CHARLOTTE, N.C. — Residents living in Charlotte’s “Tent City” claim city officials are forcing them to move from College and 12th street ahead of Republican National Convention meetings late August.
“Tent City, there could be 300 tents out there,” Anthony, a former Tent City resident, said.
Those living in Charlotte’s Tent City said they recognize their situation isn’t ideal.
“Everybody has their own way of life, reasons of being out there, circumstances,” Anthony said.
To most, the small location right outside of Uptown on College and 12th is their only home.
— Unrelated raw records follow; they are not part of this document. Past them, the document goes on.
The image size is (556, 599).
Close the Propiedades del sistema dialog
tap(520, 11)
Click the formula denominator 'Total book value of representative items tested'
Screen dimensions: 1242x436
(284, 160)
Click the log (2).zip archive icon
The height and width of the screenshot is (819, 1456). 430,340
Their only place to eat, sleep, and live.
“There are those who are reaching out for help and they feel like nothing is being done at all,” Anthony said.
Anthony was one of those people feeling like there was no other way.
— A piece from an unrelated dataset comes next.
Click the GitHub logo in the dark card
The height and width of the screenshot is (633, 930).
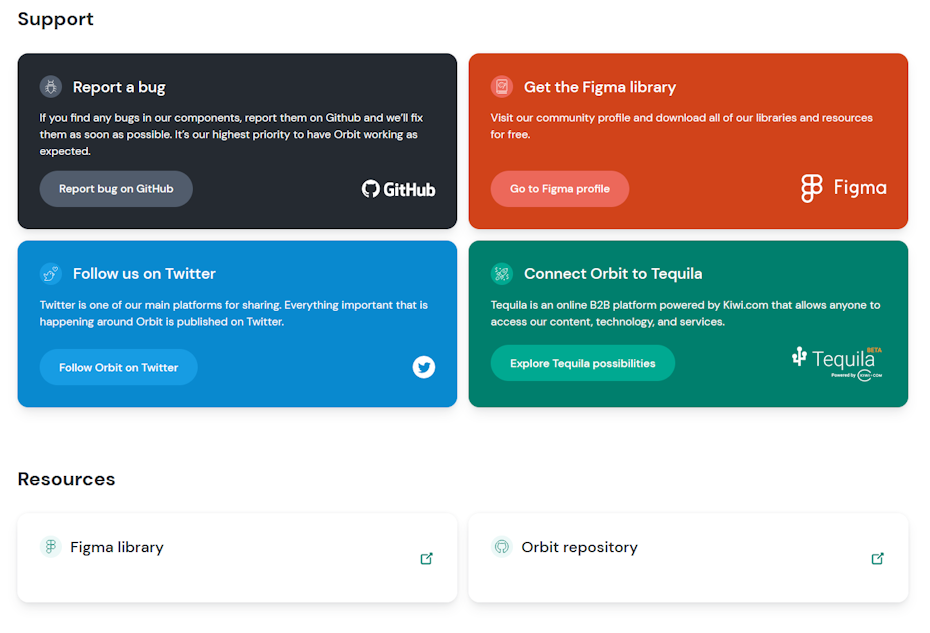coord(398,189)
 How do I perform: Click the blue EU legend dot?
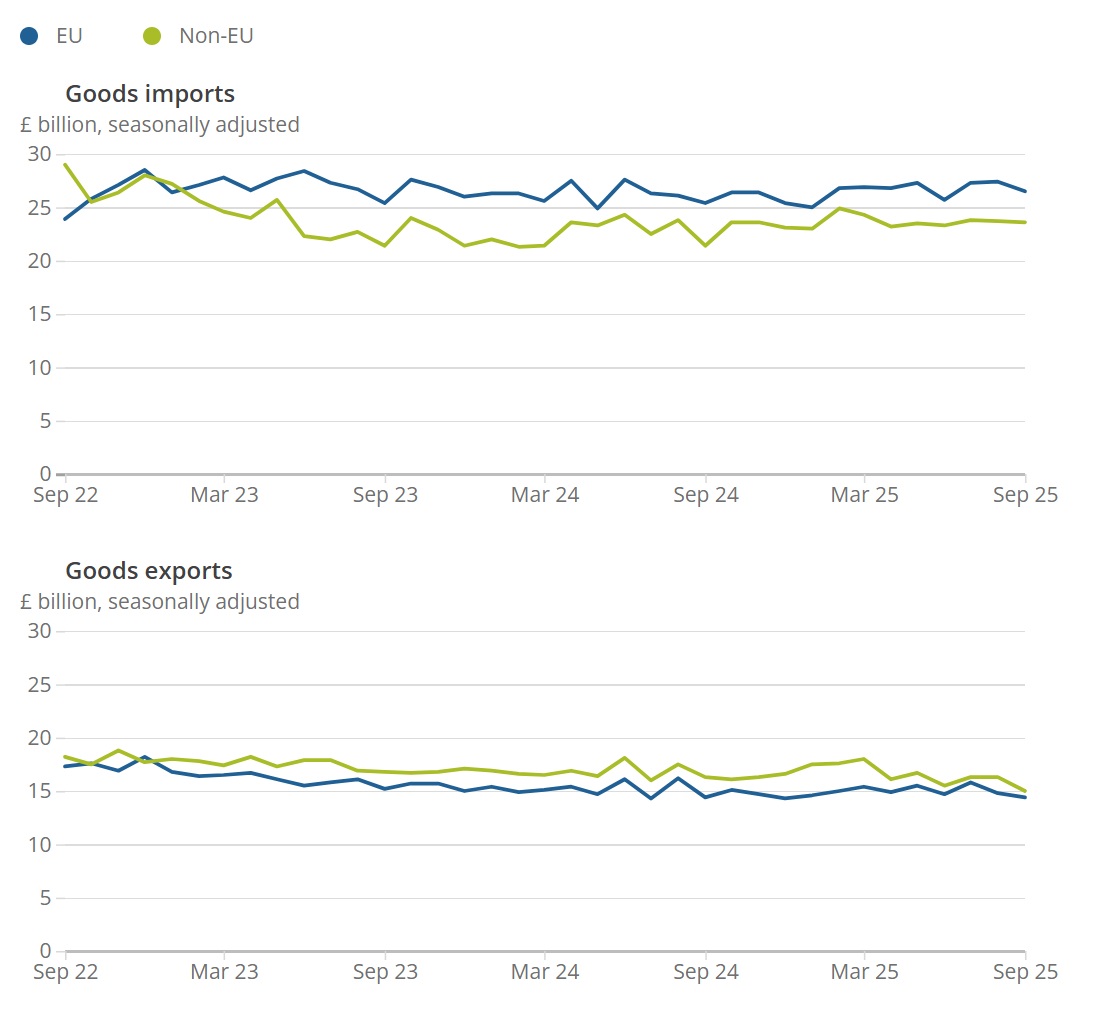(x=29, y=36)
Originally from New York, he lost everything while living in South Carolina a couple of years ago.
“Settled down, bought a home, I had a great job but unfortunately hurricane Florence in 2018 took that all away,” Anthony said.
Charlotte became his new home, but trouble would strike again.
Anthony found himself living in tent city for two months during the coronavirus pandemic, but thanks to Kenya Joseph, he found a way out.
He now has two jobs and a new place to lay his head.
“Instead of asking for donations, I asked for an employment reference or capabilities of getting online and looking for a job,” Anthony said.
Joseph is the founder of Hearts for the Invisible Coalition.
A group of small non-profits tackling Charlotte’s housing crisis.
The coalition has been providing everything from sleeping bags to toiletries and hygiene products to tent city residents during the pandemic.
“We are fighting the good fight and trying to advocate for different members to try to get them services and try to get them into a housing situation,” Joseph said.
Now Anthony and Kenya are fighting for others to do the same.
Those living in Tent City claim they were recently informed that they will have to get out by August 24. That’s when Republican National Convention delegates will come into town for meetings.
“It came down the pipeline that they’re going to be evicted from that space on August 5th,” Joseph said. “A lot of people are saying they don’t know about this date.”
Residents of Tent City said they also didn’t receive information on where they could safely move to.
“Yes we know the shelters are full but we also know you all receive this emergency funding why aren’t you putting people in hotels,” Joseph said.
Joseph is worried if the city moves forward with the eviction, this will contribute greatly to the spread of COVID-19 in Charlotte.
That’s why she’s pleading for them to stay the eviction until a more solid plan is in place.
“We are asking for the issuance of emergency housing choice vouchers, rapid re-housing vouchers and any other vouchers that can be distributed at this time to address the emergency need,” Joseph said.
“We have to take care of our citizens, we have to take care of our community.”
In response to this story, City of Charlotte spokesperson Cory Burkarth said, "The city has made no effort to move those individuals from the area."